### TO DO
Copy every line of the listing below word for word, leaving the pictures out.

### Item-finding listing
↓
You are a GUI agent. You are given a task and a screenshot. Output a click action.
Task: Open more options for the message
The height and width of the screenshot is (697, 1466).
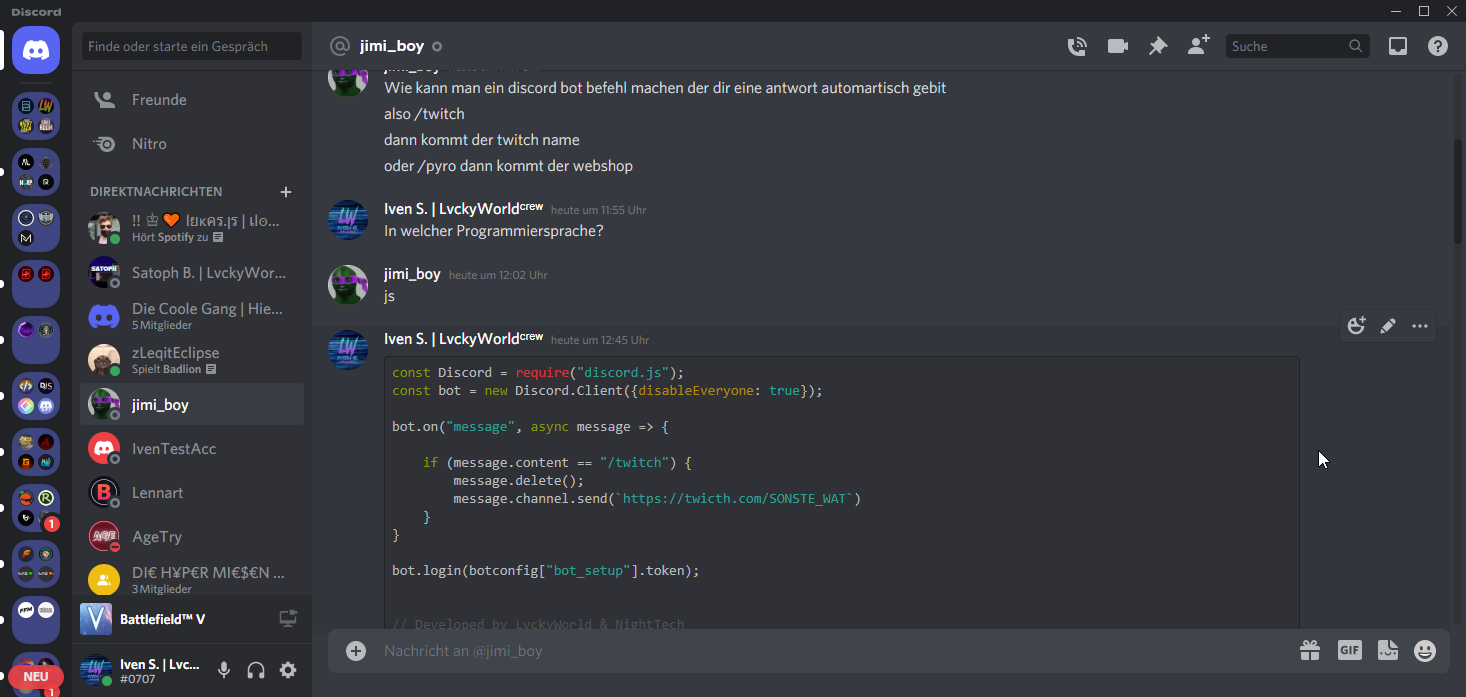point(1420,326)
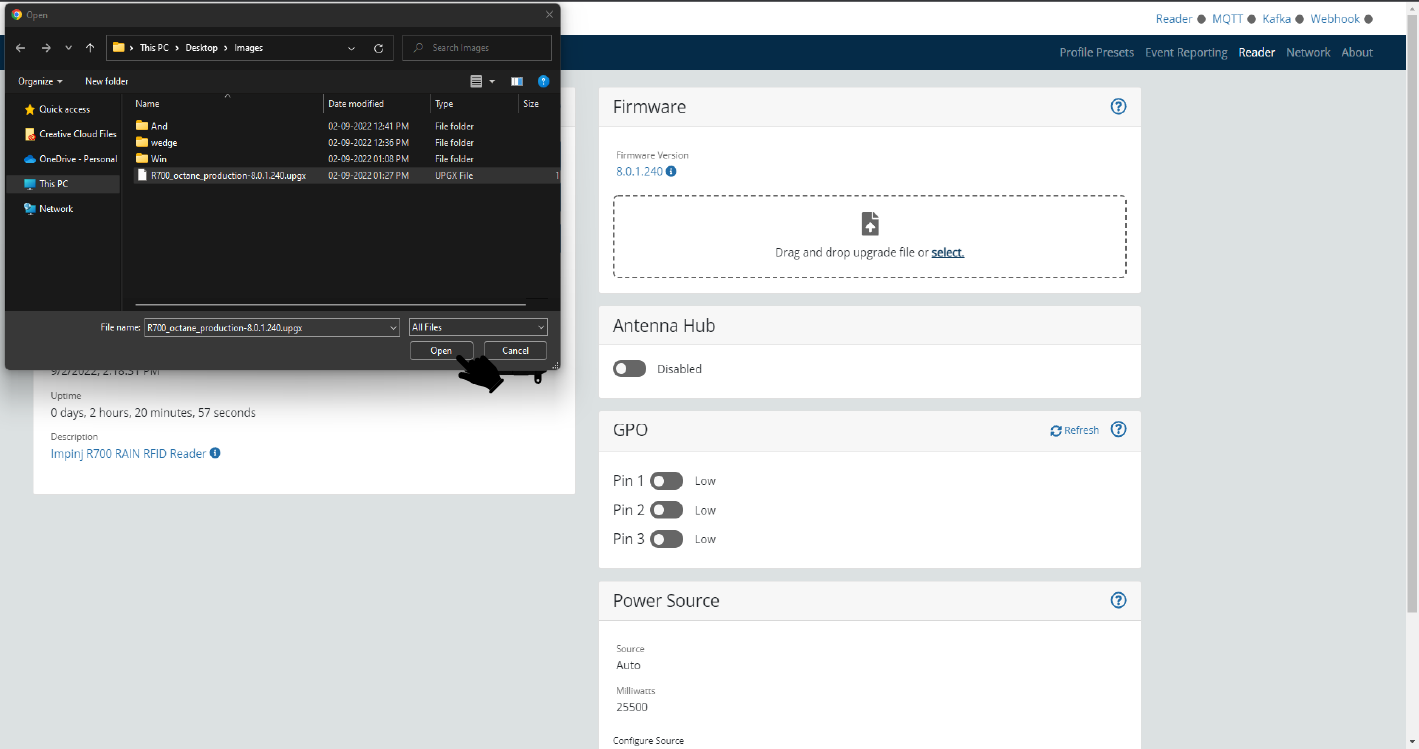Select the R700_octane_production upgx file
Screen dimensions: 1419x749
228,176
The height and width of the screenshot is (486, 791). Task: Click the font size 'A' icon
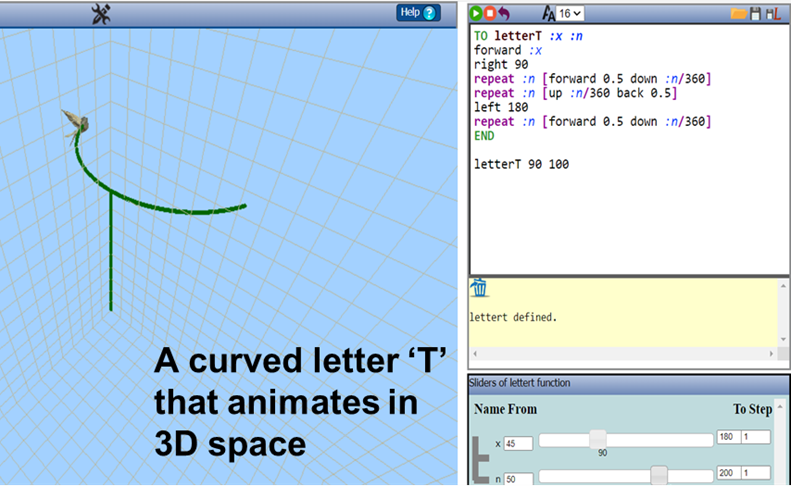point(547,13)
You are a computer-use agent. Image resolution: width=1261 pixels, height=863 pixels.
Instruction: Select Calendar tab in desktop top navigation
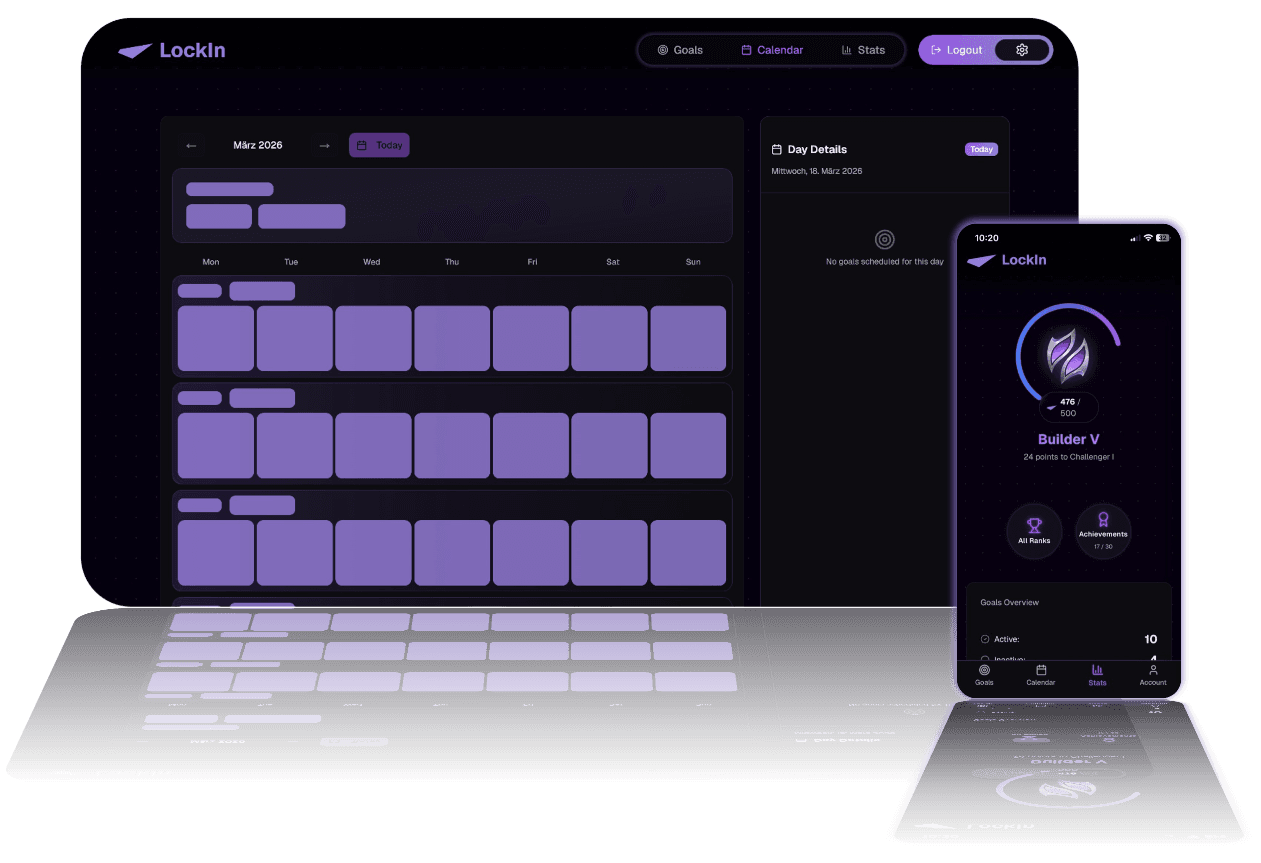tap(772, 50)
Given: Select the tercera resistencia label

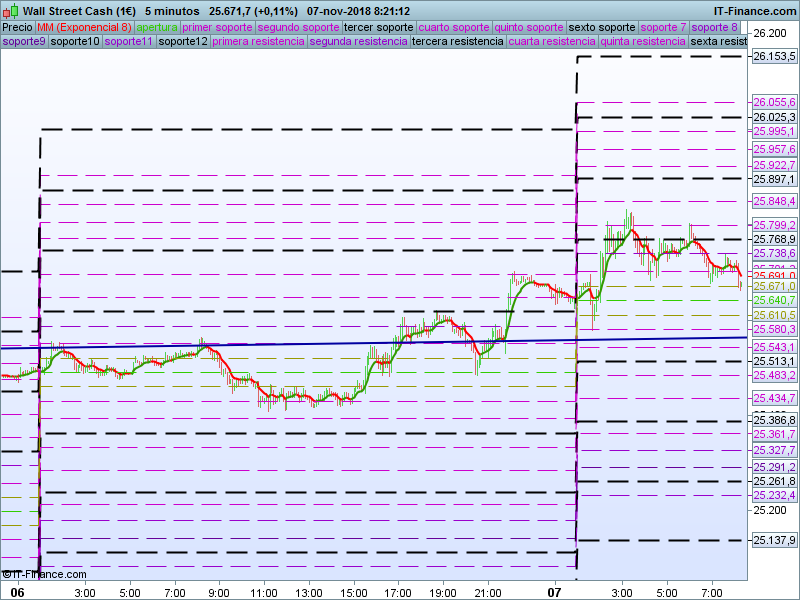Looking at the screenshot, I should 457,42.
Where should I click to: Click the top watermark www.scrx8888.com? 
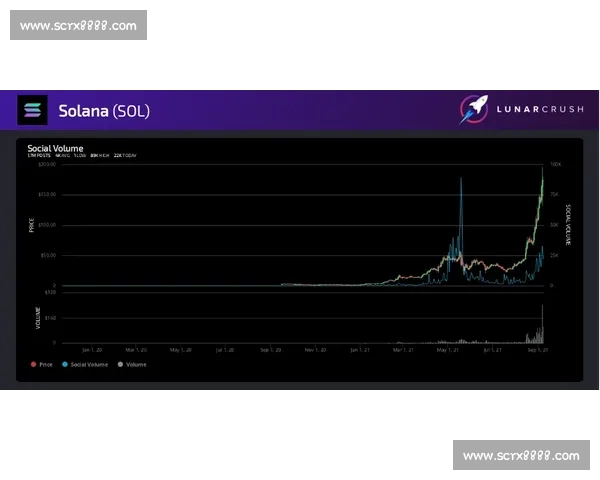point(79,25)

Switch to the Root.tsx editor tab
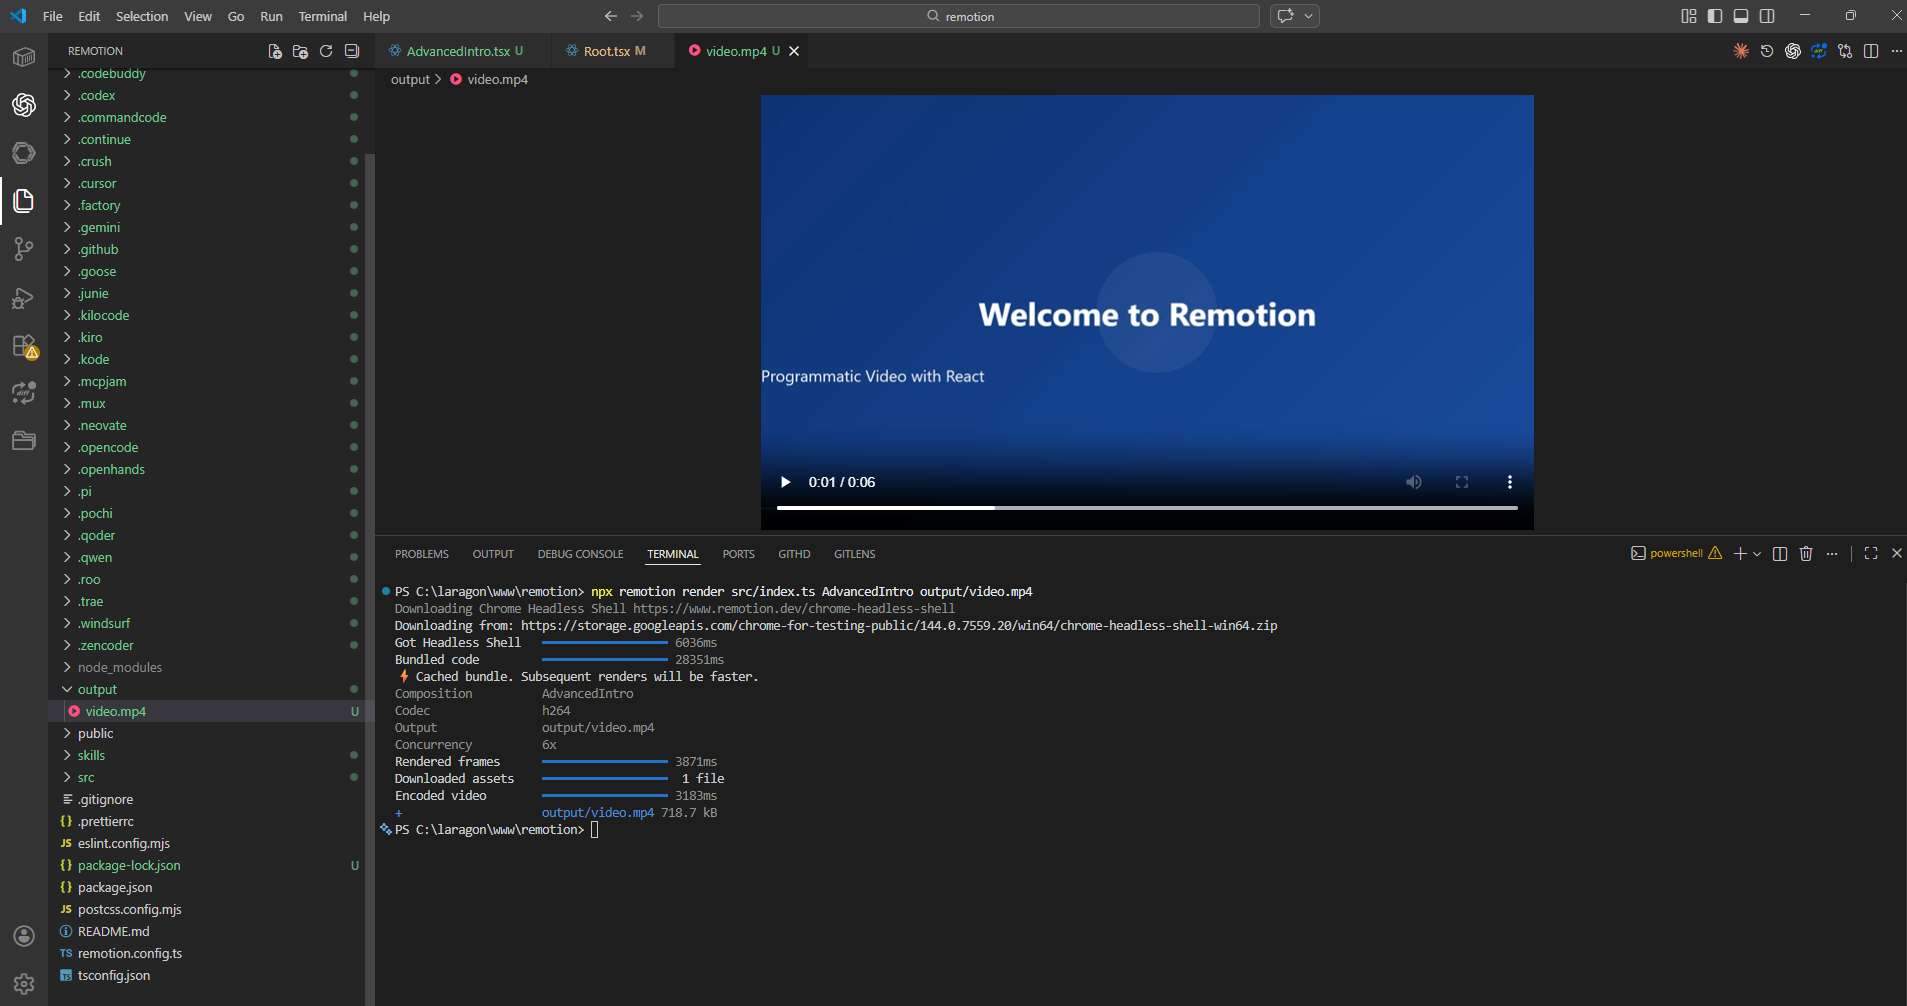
↑
### RESULT
You are a GUI agent. You are given a task and a screenshot. Output a click action.
Task: Open more options for the message
The height and width of the screenshot is (697, 1466).
point(1420,326)
Select the R700_octane_production upgx file
Screen dimensions: 1419x749
228,176
The height and width of the screenshot is (486, 791). Task: Click the font size 'A' icon
point(547,13)
You are a computer-use agent. Image resolution: width=1261 pixels, height=863 pixels.
Instruction: Select Calendar tab in desktop top navigation
tap(772, 50)
Given: Select the tercera resistencia label

Looking at the screenshot, I should 457,42.
Where should I click to: Click the top watermark www.scrx8888.com? 
point(79,25)

Switch to the Root.tsx editor tab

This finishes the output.